(Records drawn from a dataset)
########

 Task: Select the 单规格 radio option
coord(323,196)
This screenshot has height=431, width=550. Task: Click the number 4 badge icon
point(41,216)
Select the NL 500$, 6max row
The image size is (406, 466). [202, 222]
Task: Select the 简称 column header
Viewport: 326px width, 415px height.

########

EXERCISE INSTRUCTIONS: Nothing but an exact copy of the records belongs in the answer.

REPLY TO THE TASK:
 Task: Select the 单规格 radio option
coord(323,196)
This screenshot has height=431, width=550. Task: Click the number 4 badge icon
point(41,216)
Select the NL 500$, 6max row
The image size is (406, 466). [202, 222]
Task: Select the 简称 column header
Viewport: 326px width, 415px height.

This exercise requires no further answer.